Meusburger’s mold plate warehouse is well stocked and isn’t supplied from Russia or Ukraine.

Meusburger’s mold plate warehouse is well stocked and isn’t supplied from Russia or Ukraine. But the company is not immune to the current price squeeze from tight supplies in Europe. (Photo: Meusburger)


It’s not just about spiking oil and natural gas prices and their effect on plastic resin tabs. As an essay in Bloomberg Opinion puts it, “Steel is the other big commodity shock from Russia’s invasion.” According to that report, Russia and Ukraine together make up the world’s second-largest steel exporter (after China), and both of them halted steel exports after the war began.
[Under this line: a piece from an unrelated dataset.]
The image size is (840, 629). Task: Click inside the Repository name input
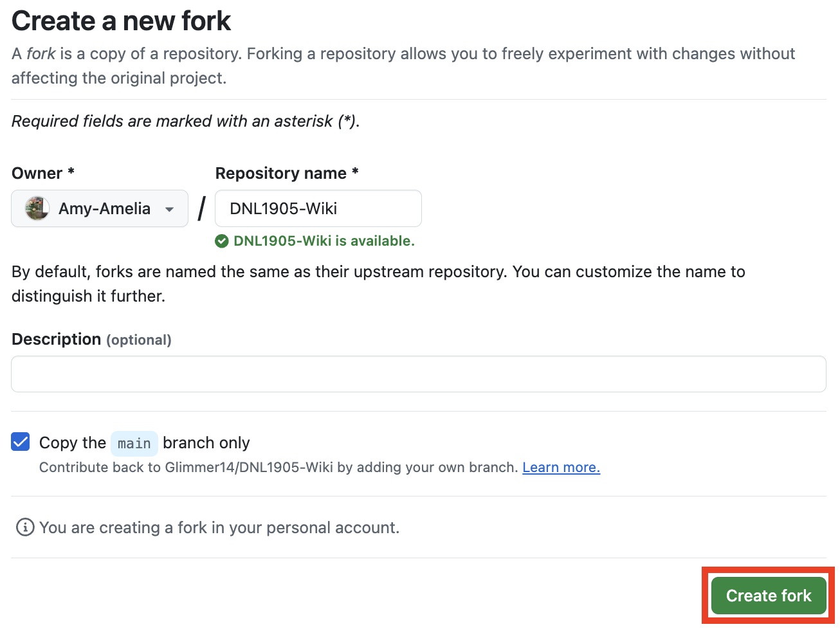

One of the largest steel plants in Europe, near Mariupol in Ukraine, was damaged by bombs or missiles. The ripple effects of all that are being felt by producers of plastic mold components, at least in Europe.

I was tipped off to this by a notice from Meusburger, a German supplier of mold components with U.S. operations in Mint Hill, N.C. According to the German announcement, “The current crisis in Ukraine is having a drastic effect on the steel market. The acute shortage of raw materials has caused great uncertainty and an extreme rise in prices.”

Meusburger wanted to reassure its customers because if does not purchase any goods from Russia or Ukraine and has long-standing supply partnerships and a large warehouse, so it is “optimally positioned to guarantee high supply security in these uncertain times.” However, Meusburger “can’t avoid buying steel and must accept the increased costs.”

So far, I’ve not been able to confirm any perturbations of the mold steel business here in the U.S. attributable to the Ukraine conflict. But, as noted by my colleague, Christina Fuges, chief editor of sister publication MoldMaking Technology, there have been price increases related to supply-chain issues, including tariffs and quotas on imported metals.

And, as noted by Meusburger, steel production uses a lot of energy from natural gas, whose U.S. price has been on the way up—a trend not likely to reverse soon, in my opinion.

The U.S. may not yet have been directly affected. Yet in a global market, the question is not so much if, but when.

Brenda Clark, engineering manager for Hasco America in Fletcher, N.C., says her company imports most of its mold steel but is currently insulated from the effects of the Ukraine war. “We have an adequate supply of mold plates in stock,” she says, “4000 plates in the U.S., 3000 in Canada and 7000 plates in Mexico. So we’re not worried.” However, Clark concedes that steel is a global commodity, like oil, and a squeeze in one geographic region may be felt—eventually—in others. “It all depends on how long this goes on.”

Ed Walsh, job-processing and shop-floor manager for Westminster Tool in Plainfield, Conn., says he has seen an incremental increase in steel costs but no issues of supply or delivery time. He has not noticed a dramatic spike in cost associated with the war and mentioned that “all of our supply costs have increased steadily over the last six months.”

I can only recommend that molders be alert and keep in close touch with your suppliers of tooling and mold components to anticipate what may be coming.